*Provided records:*
--*--

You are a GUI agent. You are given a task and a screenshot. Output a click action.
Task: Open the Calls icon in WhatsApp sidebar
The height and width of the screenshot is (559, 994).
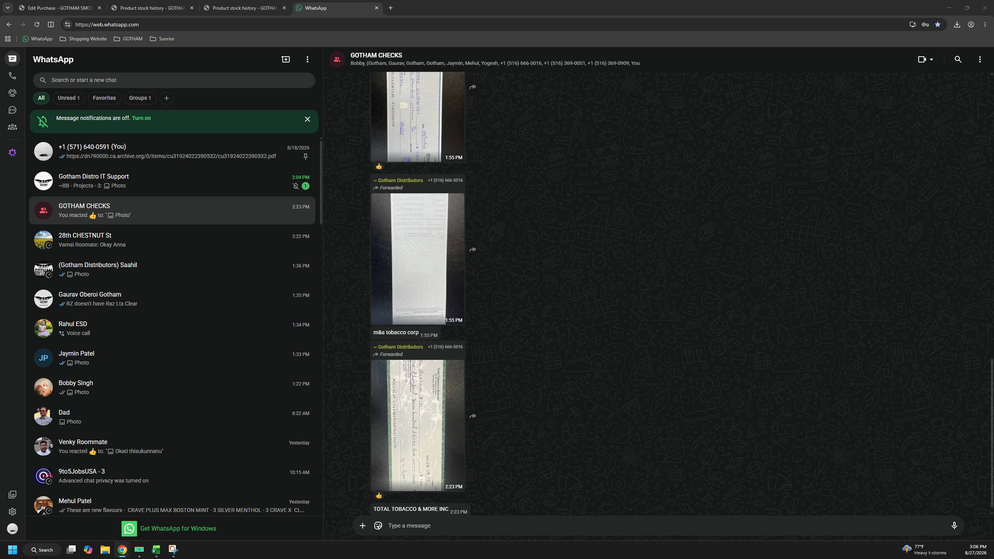[x=12, y=76]
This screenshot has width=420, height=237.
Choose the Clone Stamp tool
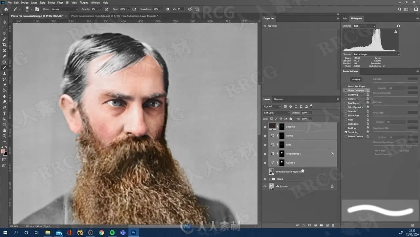coord(4,73)
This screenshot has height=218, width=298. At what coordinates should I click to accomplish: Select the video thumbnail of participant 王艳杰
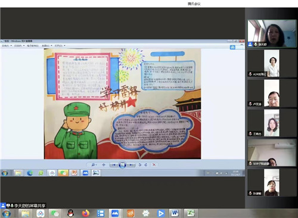[272, 123]
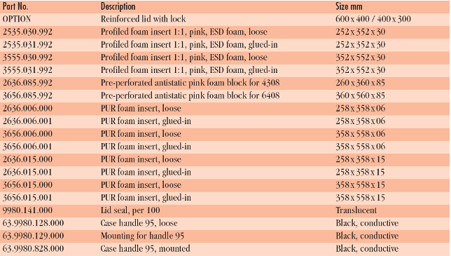This screenshot has width=451, height=256.
Task: Click the Lid seal, per 100 description
Action: click(x=130, y=210)
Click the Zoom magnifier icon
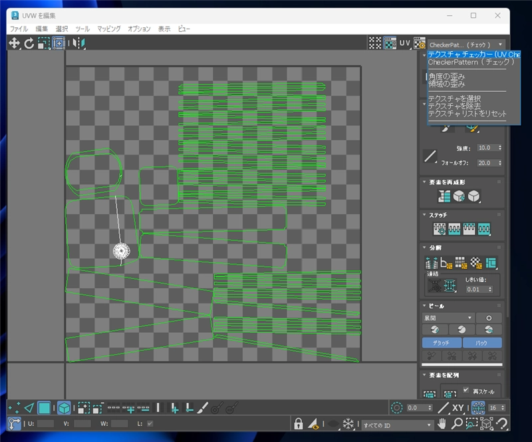 458,423
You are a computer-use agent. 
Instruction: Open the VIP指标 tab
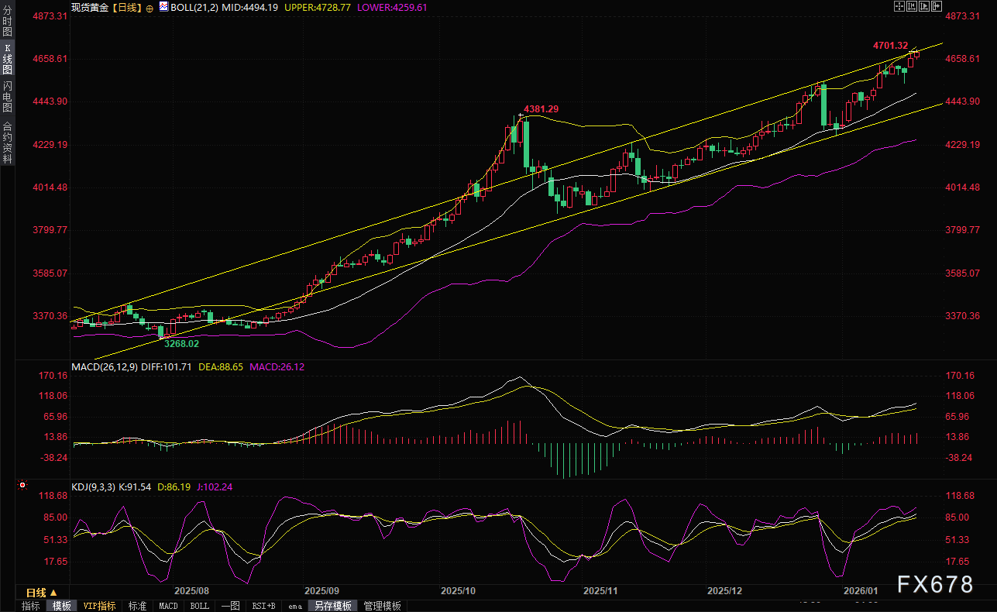[99, 606]

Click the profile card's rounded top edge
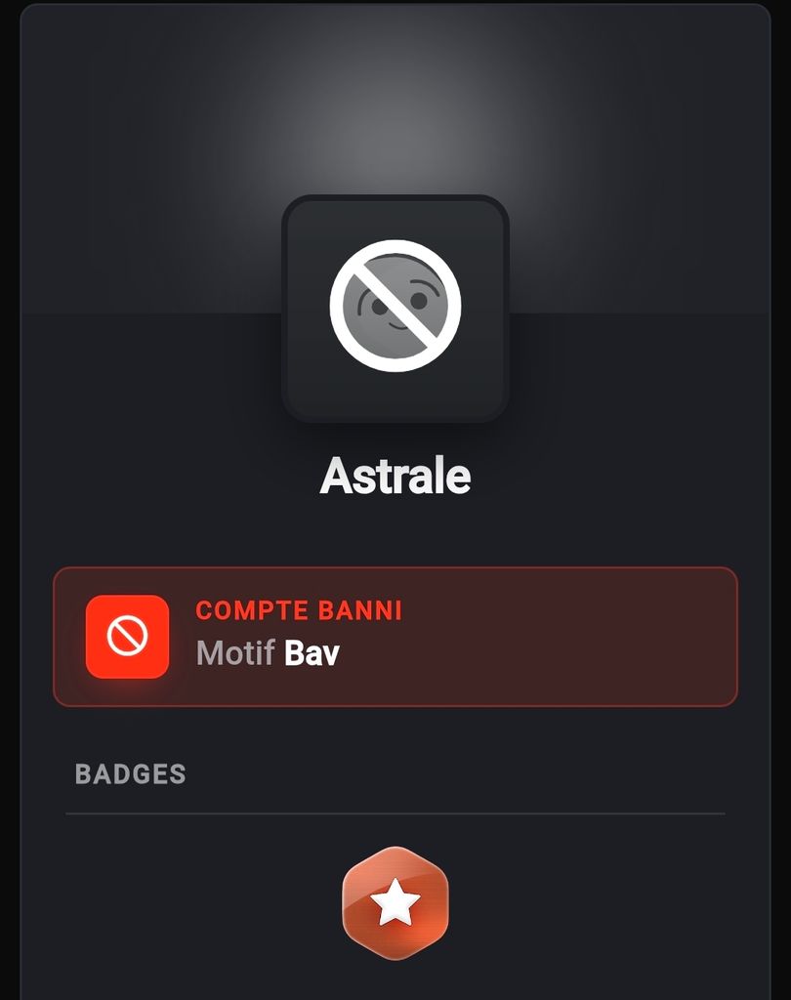coord(396,5)
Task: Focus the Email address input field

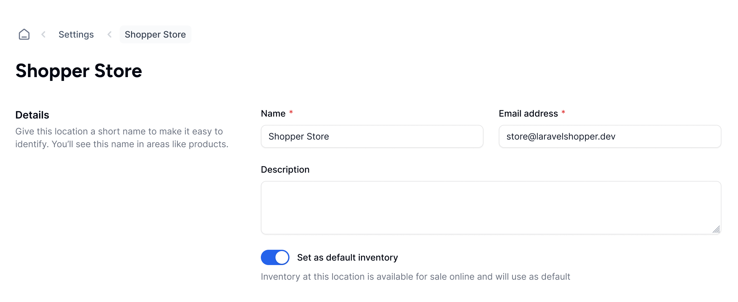Action: pos(609,136)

--*--

*Work item:*
Pictures do not belong in the copy. Please reproduce the entries above exactly otherwise.

*Solution for this task:*
You are a GUI agent. You are given a task and a screenshot. Output a click action.
Task: Open the Calls icon in WhatsApp sidebar
The height and width of the screenshot is (559, 994).
[x=12, y=76]
This screenshot has width=420, height=237.
Choose the Clone Stamp tool
coord(4,73)
This screenshot has height=218, width=298. At what coordinates should I click to accomplish: Select the video thumbnail of participant 王艳杰
[272, 123]
This screenshot has width=451, height=256.
Task: Click the Lid seal, per 100 description
Action: click(x=130, y=210)
Click the Zoom magnifier icon
 458,423
You are a computer-use agent. 
Instruction: Open the VIP指标 tab
[99, 606]

Click the profile card's rounded top edge
coord(396,5)
Task: Focus the Email address input field

Action: pos(609,136)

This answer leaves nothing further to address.